(A run of records)
- - - - - - -

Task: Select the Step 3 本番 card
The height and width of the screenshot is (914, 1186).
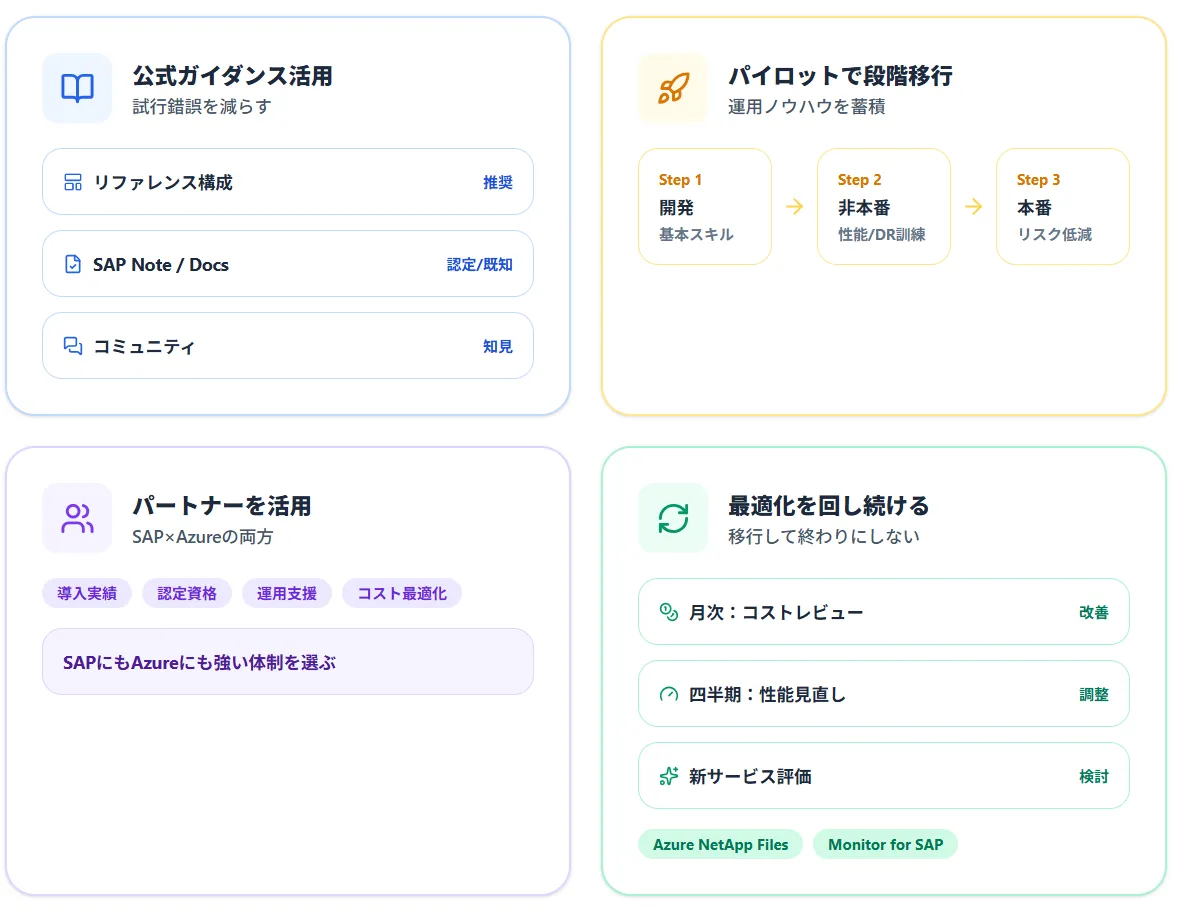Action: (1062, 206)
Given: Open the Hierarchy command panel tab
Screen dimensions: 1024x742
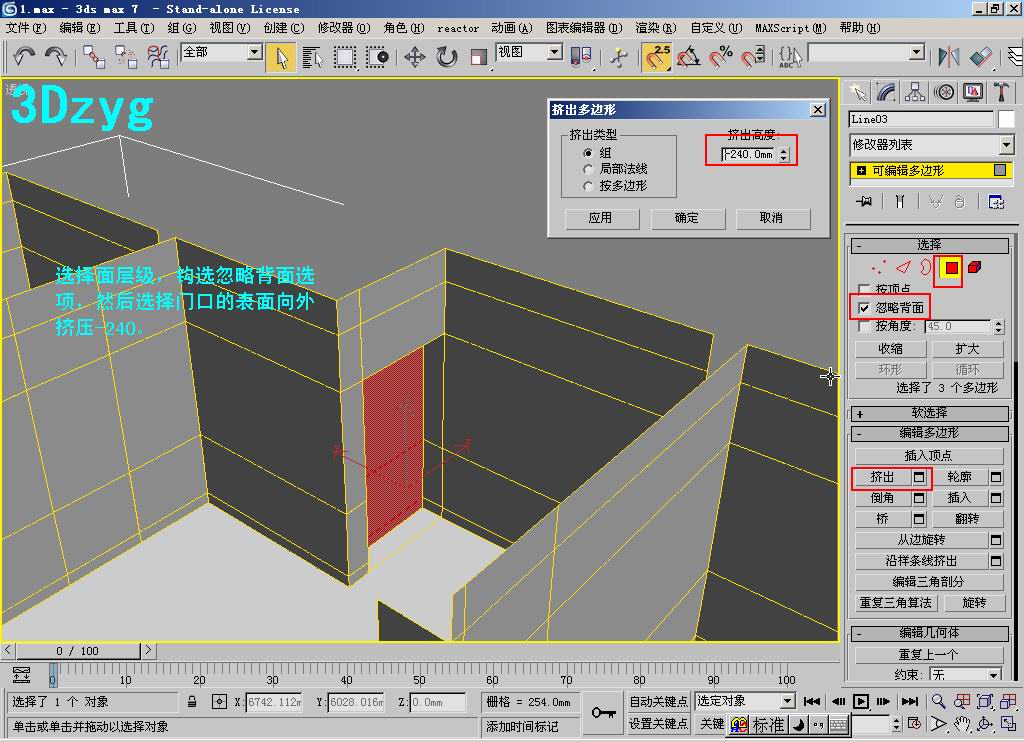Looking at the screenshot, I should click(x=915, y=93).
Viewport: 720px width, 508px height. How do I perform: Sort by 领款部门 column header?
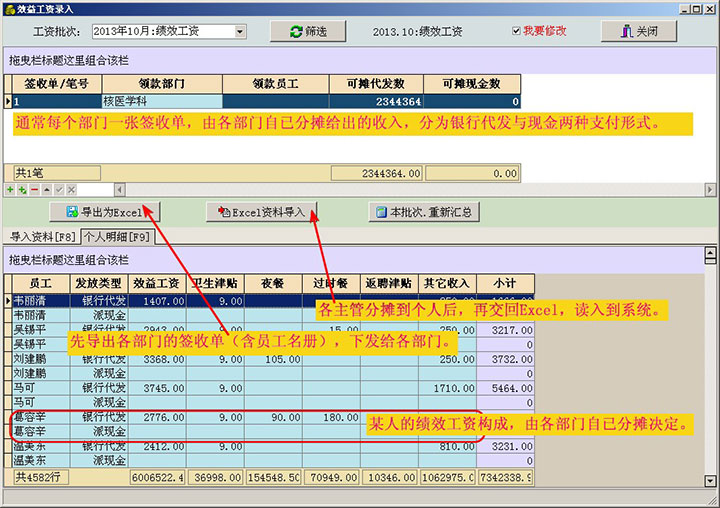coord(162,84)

- - - - - - -

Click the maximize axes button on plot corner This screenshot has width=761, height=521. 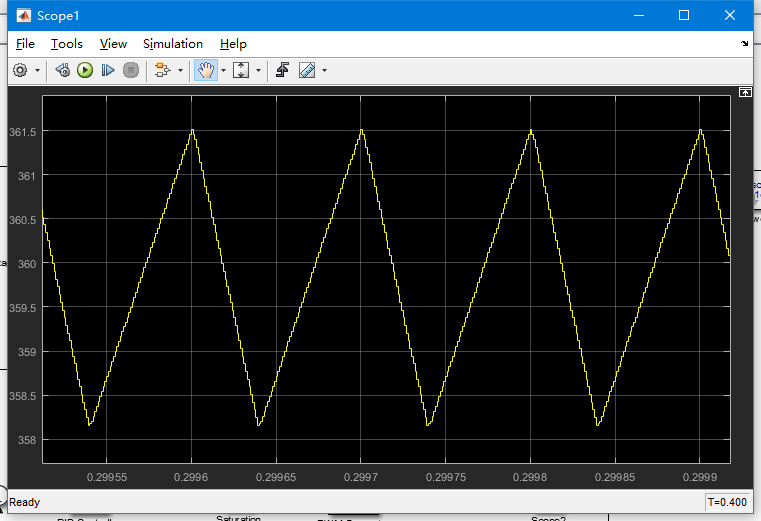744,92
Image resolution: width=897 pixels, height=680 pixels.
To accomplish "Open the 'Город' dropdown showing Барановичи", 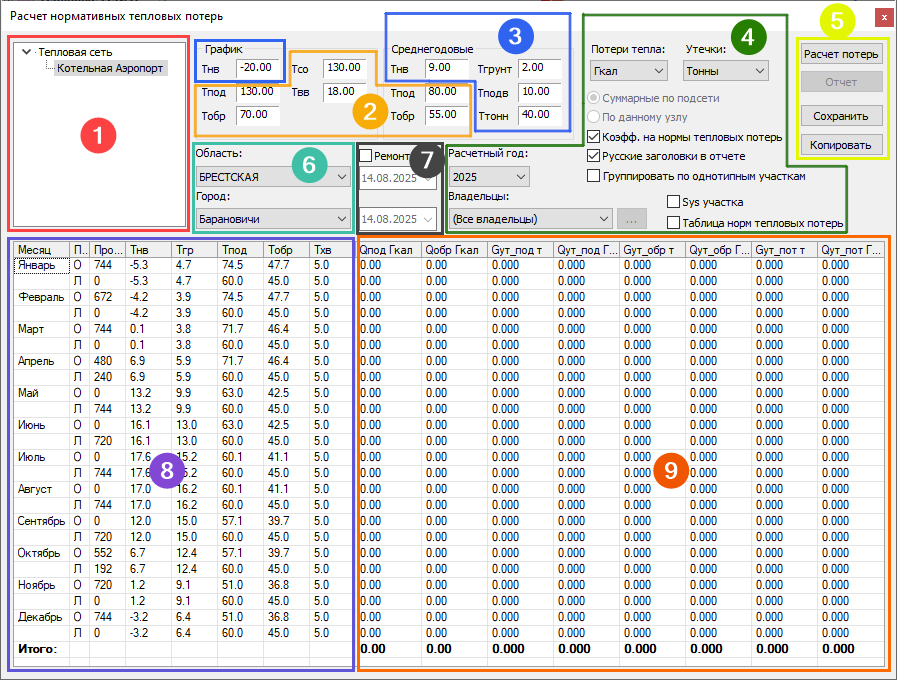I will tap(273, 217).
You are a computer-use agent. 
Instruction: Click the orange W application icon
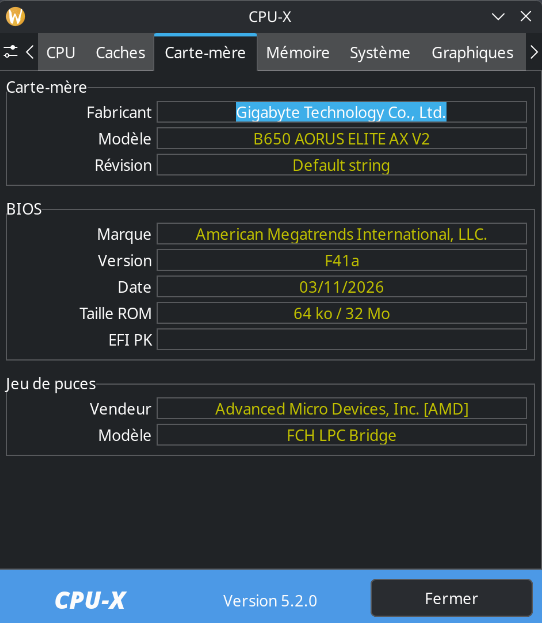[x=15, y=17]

- - - - - - -

• Task directions:
Switch "Hierarchy" to "Inspector" in everything from the line that contains "Task: Select the Step 3 本番 card" down to the line that contains "coord(162,84)", both included, and write those lines out again with nothing else changed. Leave the pictures out of your answer.

• The completed task:
Task: Select the Step 3 本番 card
The height and width of the screenshot is (914, 1186).
Action: (1062, 206)
Given: Open the Inspector command panel tab
Screen dimensions: 1024x742
Looking at the screenshot, I should click(x=915, y=93).
Viewport: 720px width, 508px height. How do I perform: Sort by 领款部门 column header?
coord(162,84)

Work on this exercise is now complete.